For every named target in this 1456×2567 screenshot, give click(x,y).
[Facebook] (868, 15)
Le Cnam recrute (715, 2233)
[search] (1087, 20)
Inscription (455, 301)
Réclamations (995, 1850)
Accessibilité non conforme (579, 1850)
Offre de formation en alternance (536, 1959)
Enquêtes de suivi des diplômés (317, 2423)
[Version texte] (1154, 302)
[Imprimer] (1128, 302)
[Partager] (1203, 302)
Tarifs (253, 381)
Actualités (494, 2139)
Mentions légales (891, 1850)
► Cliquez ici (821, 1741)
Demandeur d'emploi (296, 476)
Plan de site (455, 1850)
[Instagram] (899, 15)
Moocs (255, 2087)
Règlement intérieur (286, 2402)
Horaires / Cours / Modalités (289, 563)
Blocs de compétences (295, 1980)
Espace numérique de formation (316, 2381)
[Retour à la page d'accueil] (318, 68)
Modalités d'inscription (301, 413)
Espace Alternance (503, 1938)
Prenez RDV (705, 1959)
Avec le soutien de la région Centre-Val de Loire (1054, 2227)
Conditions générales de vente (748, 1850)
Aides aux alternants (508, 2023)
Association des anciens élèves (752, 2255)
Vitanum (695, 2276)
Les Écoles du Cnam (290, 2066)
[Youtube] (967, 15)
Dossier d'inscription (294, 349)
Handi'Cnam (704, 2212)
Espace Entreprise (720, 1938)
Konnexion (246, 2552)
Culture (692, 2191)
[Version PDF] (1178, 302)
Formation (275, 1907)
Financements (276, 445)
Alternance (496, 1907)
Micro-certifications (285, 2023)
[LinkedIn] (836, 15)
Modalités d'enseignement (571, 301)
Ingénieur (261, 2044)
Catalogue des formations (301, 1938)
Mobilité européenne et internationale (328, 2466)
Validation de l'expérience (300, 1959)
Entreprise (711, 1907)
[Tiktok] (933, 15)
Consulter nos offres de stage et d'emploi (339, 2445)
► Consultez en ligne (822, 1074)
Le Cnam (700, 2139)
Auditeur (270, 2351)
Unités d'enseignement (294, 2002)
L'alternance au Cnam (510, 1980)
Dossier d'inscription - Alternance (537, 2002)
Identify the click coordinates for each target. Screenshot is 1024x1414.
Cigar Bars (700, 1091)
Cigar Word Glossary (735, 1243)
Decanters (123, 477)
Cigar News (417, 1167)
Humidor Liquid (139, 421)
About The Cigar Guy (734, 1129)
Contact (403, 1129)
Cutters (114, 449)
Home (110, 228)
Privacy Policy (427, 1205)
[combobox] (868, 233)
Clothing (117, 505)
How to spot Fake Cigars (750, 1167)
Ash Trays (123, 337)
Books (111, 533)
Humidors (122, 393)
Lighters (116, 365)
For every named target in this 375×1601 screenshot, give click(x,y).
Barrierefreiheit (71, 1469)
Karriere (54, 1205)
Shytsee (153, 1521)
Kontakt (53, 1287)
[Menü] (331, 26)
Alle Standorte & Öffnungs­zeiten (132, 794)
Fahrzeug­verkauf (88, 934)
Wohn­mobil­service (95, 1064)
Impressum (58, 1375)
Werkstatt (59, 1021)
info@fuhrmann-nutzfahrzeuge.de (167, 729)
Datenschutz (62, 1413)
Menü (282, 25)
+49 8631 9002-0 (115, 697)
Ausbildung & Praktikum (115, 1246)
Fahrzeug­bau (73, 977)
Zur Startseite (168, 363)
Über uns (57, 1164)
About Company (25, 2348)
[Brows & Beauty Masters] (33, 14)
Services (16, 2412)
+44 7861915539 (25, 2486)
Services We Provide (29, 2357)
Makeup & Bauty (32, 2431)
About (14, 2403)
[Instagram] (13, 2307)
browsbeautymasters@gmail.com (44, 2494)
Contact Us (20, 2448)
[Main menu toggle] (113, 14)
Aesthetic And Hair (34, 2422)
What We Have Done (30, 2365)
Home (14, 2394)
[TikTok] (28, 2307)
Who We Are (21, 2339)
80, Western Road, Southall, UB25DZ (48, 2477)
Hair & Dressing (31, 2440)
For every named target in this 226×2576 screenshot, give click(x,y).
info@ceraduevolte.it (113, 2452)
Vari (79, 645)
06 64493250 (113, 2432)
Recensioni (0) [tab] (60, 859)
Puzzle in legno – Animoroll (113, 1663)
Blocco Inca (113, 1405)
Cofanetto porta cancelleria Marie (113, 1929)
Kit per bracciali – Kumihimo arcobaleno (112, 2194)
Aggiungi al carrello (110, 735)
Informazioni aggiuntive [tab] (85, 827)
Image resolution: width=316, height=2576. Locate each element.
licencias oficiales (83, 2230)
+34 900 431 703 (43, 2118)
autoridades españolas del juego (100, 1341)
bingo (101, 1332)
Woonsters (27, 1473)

- YOUR OBJECTIVE:
The answer must be every line from the records above that contains the word "target", copied in full.

- SOLUTION TO THIS PROBLEM:
For every named target in this 1456×2567 screenshot, give click(x,y).
Identify the click coordinates for each target. Screenshot is 1024x1414.
For every named target in this 375×1601 screenshot, give click(x,y).
For every named target in this 226×2576 screenshot, give click(x,y).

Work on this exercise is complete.